• Document text:
2019 looms large on all fronts...

Los Angeles Rams Stadium Groundbreaking
Los Angeles Rams Stadium Groundbreaking
Gary A. Vasquez-USA TODAY Sports

Yesterday, Los Angeles Rams Owner Stan Kroenke, NFL Commissioner Roger Goodell, Inglewood Mayor James Butts, Rams DT Aaron Donald and P Johnny Hekker, and other local dignitaries were on hand for a ceremonial groundbreaking at the site of the Rams’ future home stadium in Inglewood.

The ceremony kickstarts a process that began in 2013 when Kroenke drove around the site on an early summer morning fascinated with the location. That fascination ultimately surfaced in league meetings before ultimately receiving approval to relocate the franchise from St. Louis to Los Angeles largely on the back of the proposed stadium.

The $2.6 billion stadium is expected to open for the 2019 season as what Kroenke suggested he hopes will be “the most unique and fan friendly stadium in the world."

The venue is part of a massive complex that will host Super Bowl LV in February 2021 and stadium officials are already in discussions with other major sporting events such as the NCAA Basketball Final Four, the College Football Playoffs and even LA’s developing bid for the 2024 Olympics.

Mark Williams, the principal architect for the site from HKS, said the intent has been clear from the start:

From day one, Mr. Kroenke talked to us about his vision to elevate the fan experience. He challenged us to create a venue unlike any other in sports that celebrated the NFL’s return to Los Angeles.

There’s no understating the impact of this project. It was the catalyst for uprooting the franchise out of Kroenke’s home state of Missouri and returning them to the country’s second-largest media market and home to the largest entertainment industry market at large. It won’t just re-shape Rams football. It won’t just re-shape the NFL. This project is going to set the bar for sports in the United States in the 21st century.

Now it would be unfair to suggest that that bar is what other markets and other franchises are going to be expected to meet. You rarely get a chance to see the biggest entertainment property in the US (the NFL) collide with a market as big as Los Angeles (estimated at more than 13 million in the Metropolitan Statistical Area in 2014).

That being said, it’s fair to question how much the franchise values the football product until the Rams’ new home opens. The scale of the project is so massive, it’s shadow extends even beyond these preceding seasons.

Nonetheless, it’s a marker on the horizon that fans will no doubt be anticipating for the next two and a half years as the site begins to take shape.

• Data shown:
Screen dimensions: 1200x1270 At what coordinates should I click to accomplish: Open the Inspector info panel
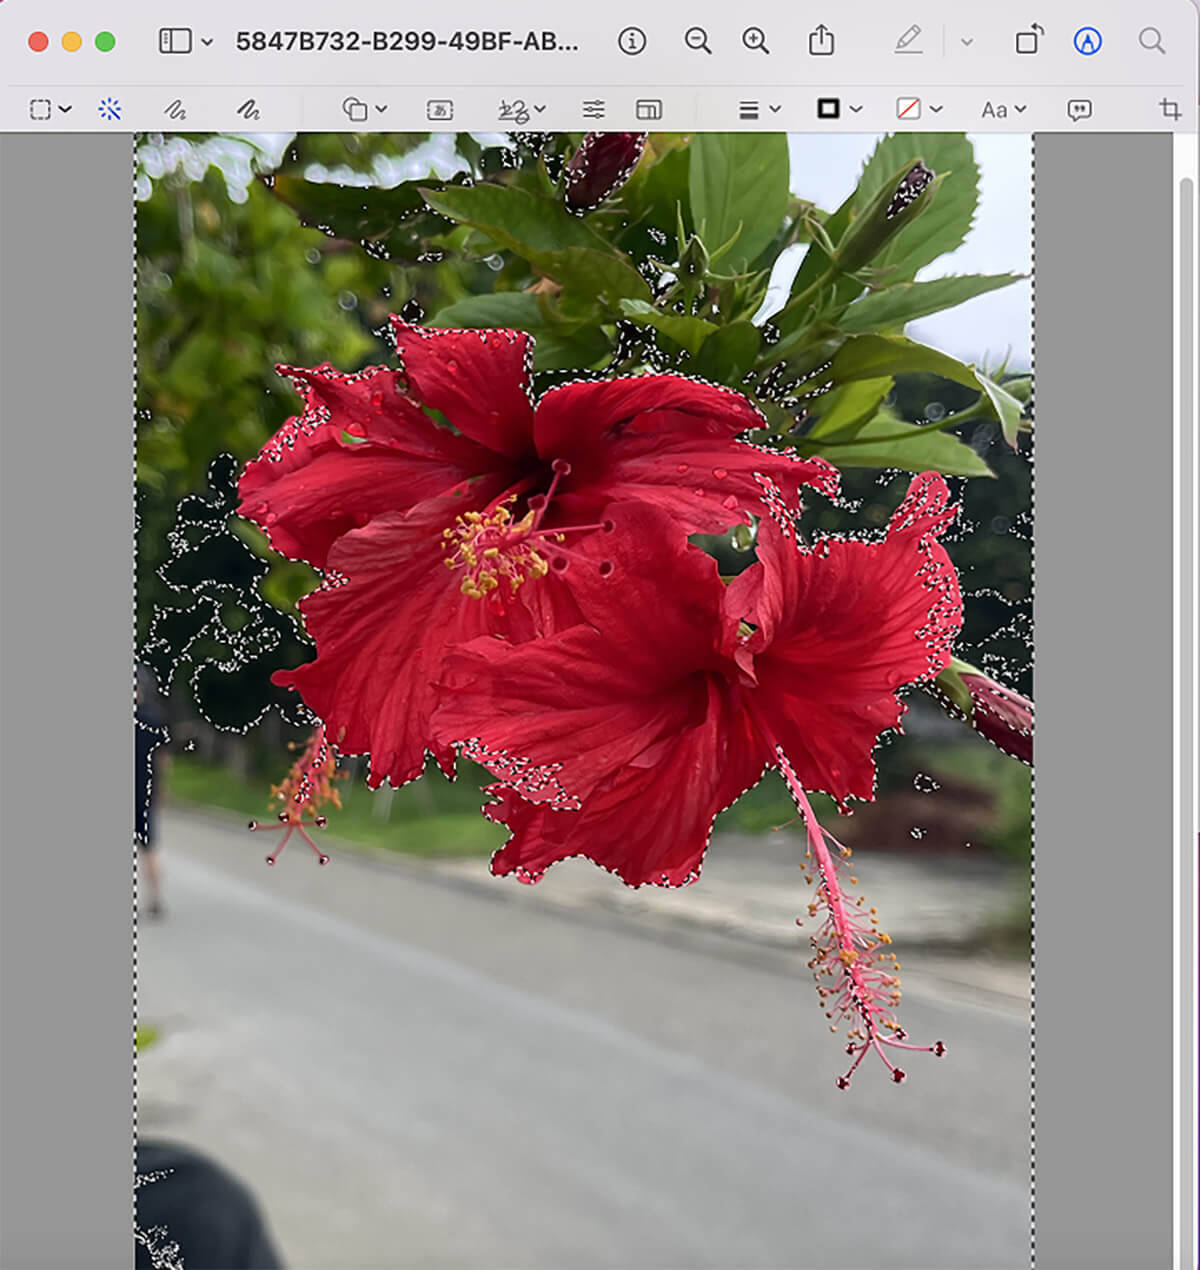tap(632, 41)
...
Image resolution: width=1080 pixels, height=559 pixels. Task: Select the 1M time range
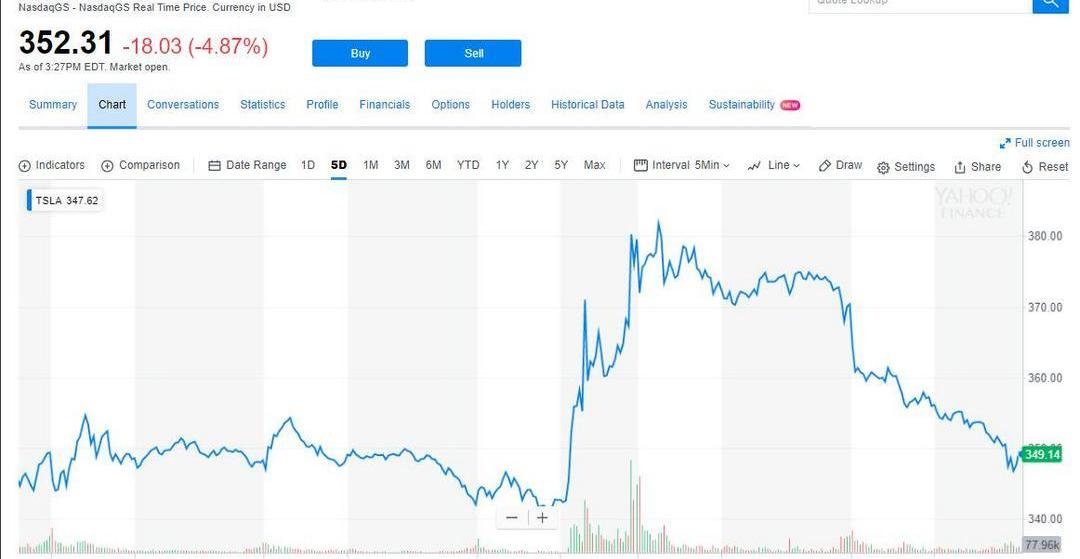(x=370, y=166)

• What to work on:
1. Answer these questions from the Rams stadium article:
(a) In what year did Kroenke drive around the site, starting the process?
(b) What is the stated cost of the stadium?
(c) Which Super Bowl will the complex host, and in what month and year?
2. Turn the paragraph of the Rams stadium article that begins "The venue is part of a massive complex" into a short bulleted list, keeping its main facts.
3. Reproduce everything in the Rams stadium article from "The ceremony kickstarts" down to "the proposed stadium.", word for word.

• Response list:
1.
(a) 2013
(b) $2.6 billion
(c) Super Bowl LV, in February 2021

2.
- The venue is part of a massive complex.
- It will host Super Bowl LV in February 2021.
- Stadium officials are already in discussions with other major sporting events:
  - the NCAA Basketball Final Four
  - the College Football Playoffs
  - LA's developing bid for the 2024 Olympics

3.
The ceremony kickstarts a process that began in 2013 when Kroenke drove around the site on an early summer morning fascinated with the location. That fascination ultimately surfaced in league meetings before ultimately receiving approval to relocate the franchise from St. Louis to Los Angeles largely on the back of the proposed stadium.